Microsoft does make it easy to get help from any of the management pages, including from within action dialog boxes such as the Retire/Wipe box. I was able to use this process to remove the Windows Mobile device from the list of managed devices. For Android devices, you can now remotely control the screen using Teamviewer, although the process to initiate a session is cumbersome when compared to other solutions.
Still A High Price
Microsoft prices the Basic Intune plan at $6 per device per month, for up to five devices. If a user actually had five devices, that would work out to $1.20 per device, which is pretty good. However, two devices per user is a far more realistic expectation, and would make the per-device price $3. An actual final price would probably be somewhere between $4 and $5 per device based on the large majority of users typically having a single device (phone), which would be the one device under management.

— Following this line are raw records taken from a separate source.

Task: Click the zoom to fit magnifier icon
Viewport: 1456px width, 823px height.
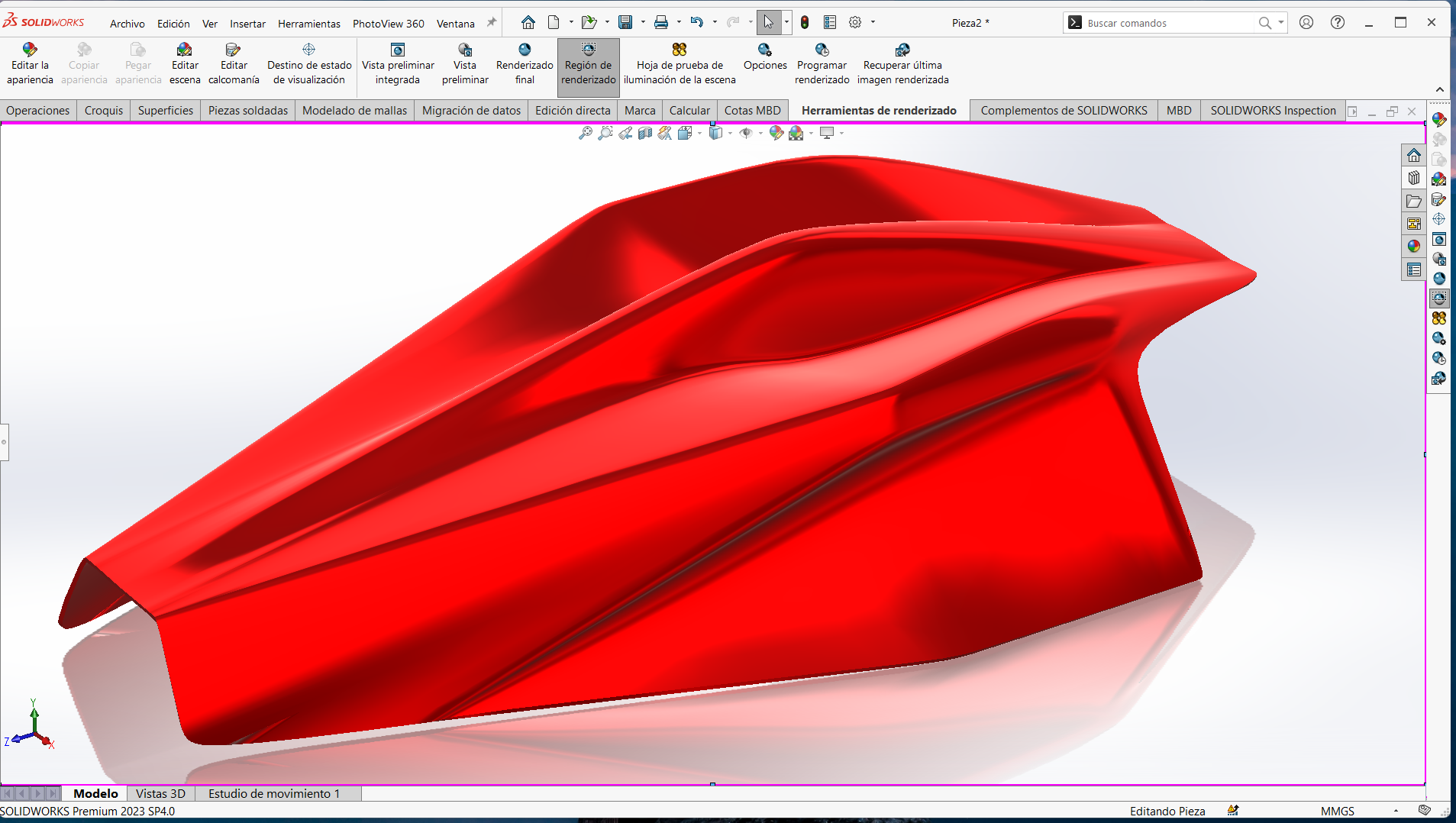Action: 585,134
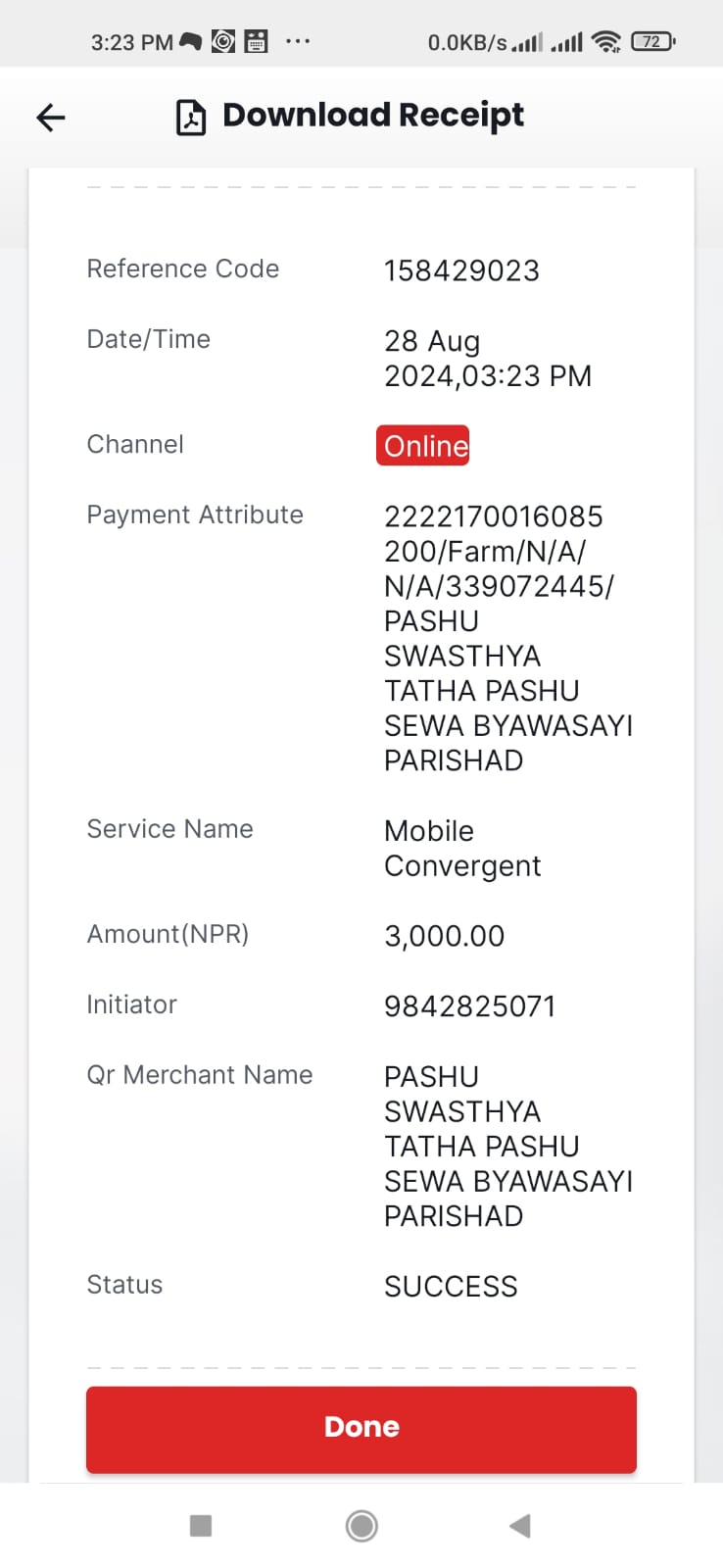Image resolution: width=723 pixels, height=1568 pixels.
Task: Tap the red Online channel badge
Action: [x=423, y=445]
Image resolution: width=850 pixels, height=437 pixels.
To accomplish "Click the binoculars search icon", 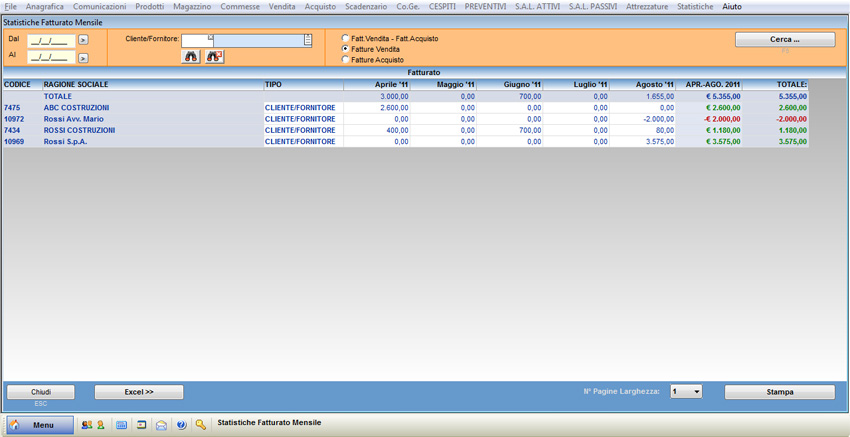I will [x=191, y=57].
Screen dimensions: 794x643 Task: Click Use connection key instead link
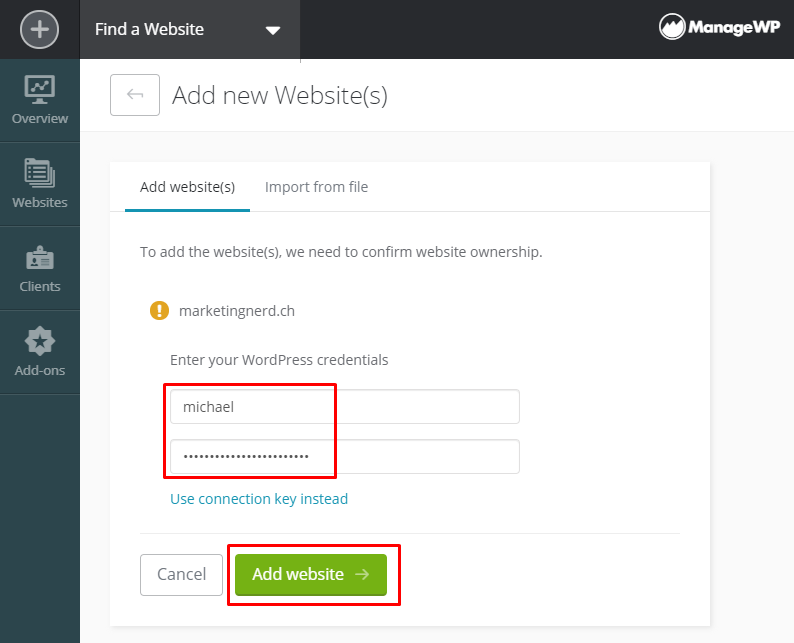(x=259, y=499)
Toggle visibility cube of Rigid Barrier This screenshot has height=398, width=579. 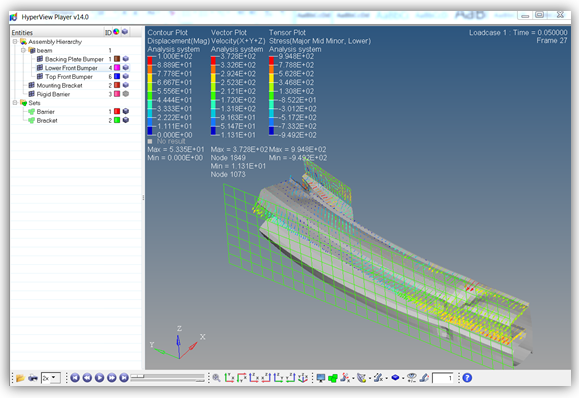126,94
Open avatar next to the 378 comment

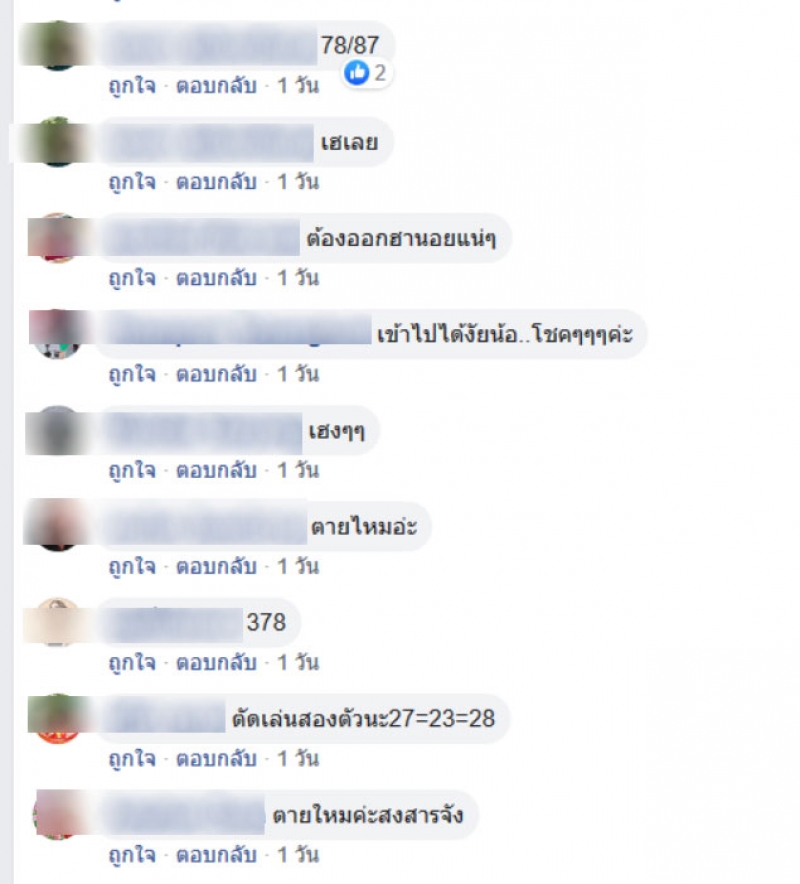[56, 622]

Pricing for Intune as part of the EMS suite is publicly available on the Microsoft EMS pricing page and starts at $8.74 per device per month for an E3 subscription offering Azure AD Premium, Microsoft Intune, Azure Rights Management, and Microsoft Advanced Threat Analytics. At the high end, Microsoft offers their E5 subscription, which will cost you $14.80 per device per month, adding Advanced Threat Analytics and Cloud App Security to the E3 tier.
Overall, Intune delivers a solid package including all of the basic MDM features for the three major platforms. It integrates with all of Microsoft’s infrastructure management tools, such as System Center Configuration Manager, should you already be using that tool. It also tightly integrates with either on-premises AD or Azure AD for user authentication. Support for Windows Mobile devices is the most robust of all the products reviewed as you’d expect. The additional features provided in their EMS Suite are definitely worth the money.